Received: 15 July 2024
Accepted: 27 November 2024

Abstract

Context. Protostars contain icy ingredients necessary for the formation of potential habitable worlds, therefore, it is crucial to understand their chemical and physical environments. This work is focused on the ice features towards the binary protostellar system Ced 110 IRS4A and IRS4B, separated by 250 au and observed with James Webb Space Telescope (JWST) as part of the Early Release Science (ERS) Ice Age collaboration.

Aims. This study is aimed at exploring the JWST observations of the binary protostellar system Ced 110 IRS4A and IRS4B primarily to unveil and quantify the ice inventories towards these sources. Finally, we compare the ice abundances with those found for the same molecular cloud.

Methods. We used data from multiple JWST instruments (NIRSpec, NIRCam, and MIRI) to identify and quantify ice species in the Ced 110 IRS4 system. The analysis was performed by fitting or comparing the laboratory infrared spectra of ices to the observations. Spectral fits are carried out with the ENIIGMA fitting tool that searches for the best fit out of a large number of solutions. The degeneracies of the fits are also addressed and the ice column densities are calculated. In cases where the full nature of the absorption features is not yet known, we explore different laboratory ice spectra to compare them with the observations.

Results. We provide a list of securely and tentatively detected ice species towards the primary and the companion sources. For Ced 110 IRS4B, we detected the major ice species H₂O, CO, CO₂, and NH₃. All species are found in a mixture except for CO and CO₂, which have both mixed and pure ice components. In the case of Ced 110 IRS4A, we detected the same major species as in Ced 110 IRS4B, as well as the following minor species: CH₄, SO₂, CH₃ OH, OCN⁻, NH₄⁺, and HCOOH. A tentative detection of N₂O ice (7.75 µm), forsterite dust (11.2 µm), and CH₊⁺ gas emission (7.18 µm) in the primary source was also made. Compared with the two lines of sight towards background stars in the Chameleon I molecular cloud, the protostar exhibits similar ice abundances, except in the case of the ions that are higher in IRS4A. The most clear differences are the absence of the 7.2 and 7.4 µm absorption features due to HCOO⁻ and icy complex organic molecules in IRS4A. There is also evidence of thermal processing in both IRS4A and IRS4B, as probed by the CO₂ ice features.

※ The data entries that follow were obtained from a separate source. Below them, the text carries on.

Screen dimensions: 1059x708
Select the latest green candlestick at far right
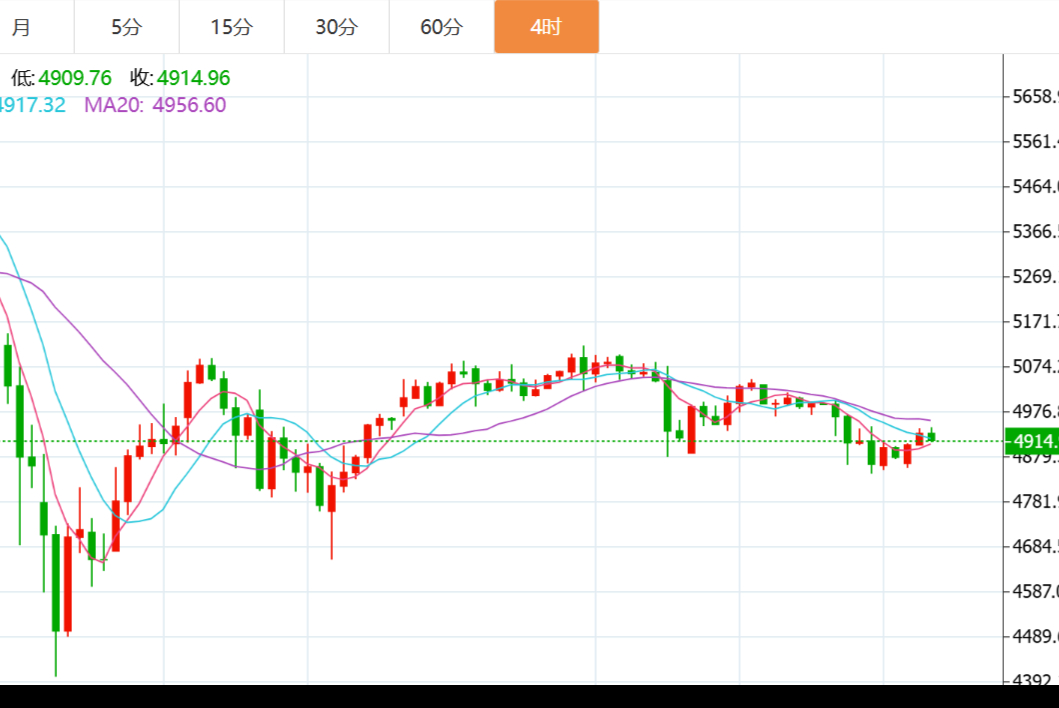[x=931, y=436]

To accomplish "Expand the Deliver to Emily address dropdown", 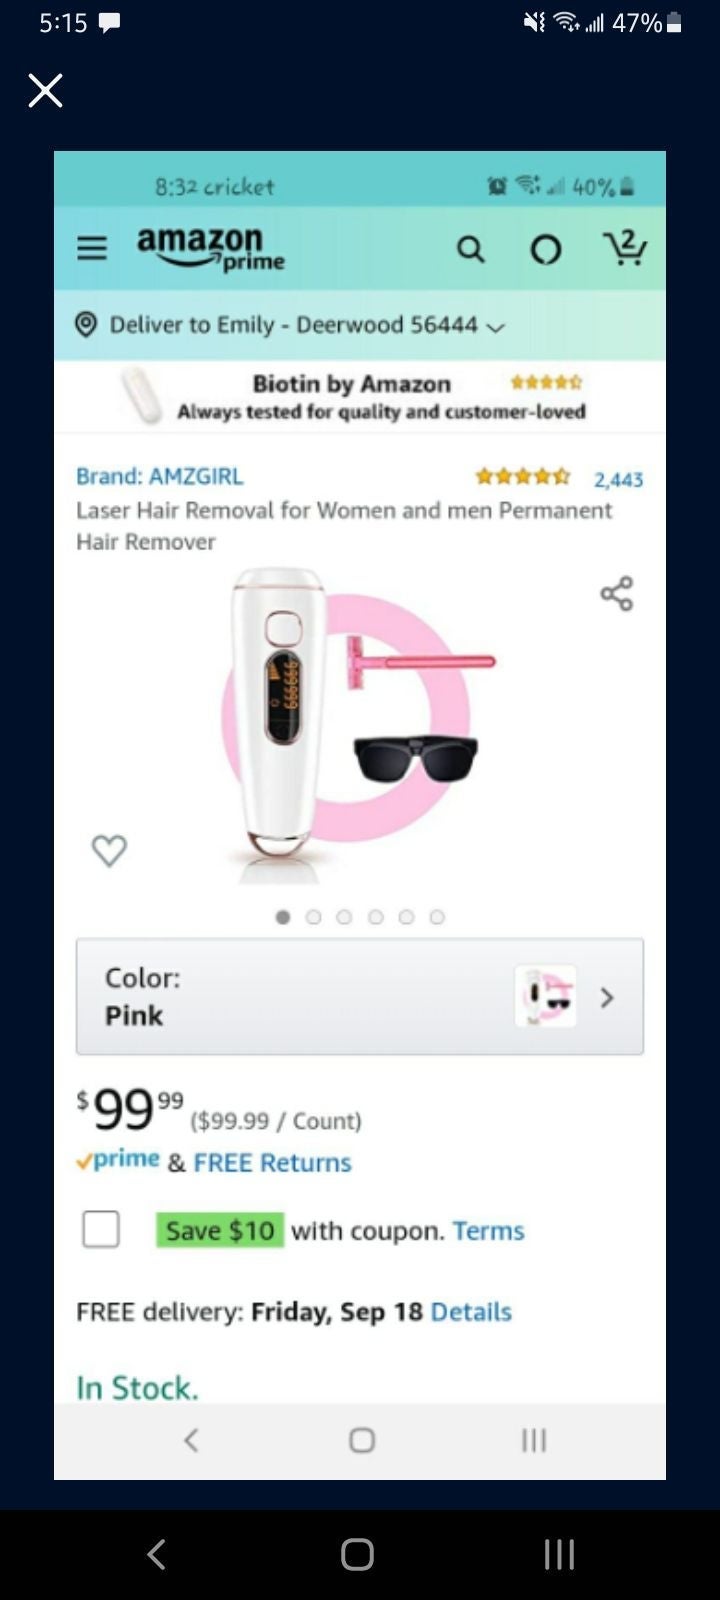I will pyautogui.click(x=495, y=326).
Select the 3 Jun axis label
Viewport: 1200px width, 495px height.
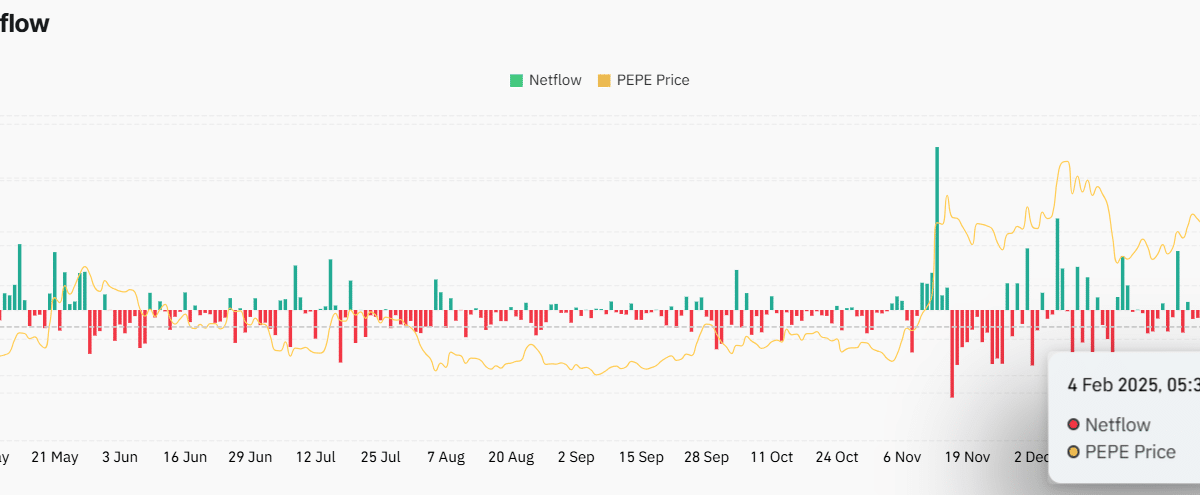[120, 457]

Conclusions. We conclude that the binary protostellar system Ced 110 IRS4A and IRS4B has a large inventory of icy species. The similar ice abundances in comparison to the starless regions in the same molecular cloud suggests that the chemical conditions of the protostar were set at earlier stages in the molecular cloud. It is also possible that the source inclination and complex geometry cause a low column density along the line of sight, which hides the bands at 7.2 and 7.4 µm. Finally, we highlight that a comprehensive analysis using radiative transfer modelling is needed to disentangle the spectral energy distributions of these sources.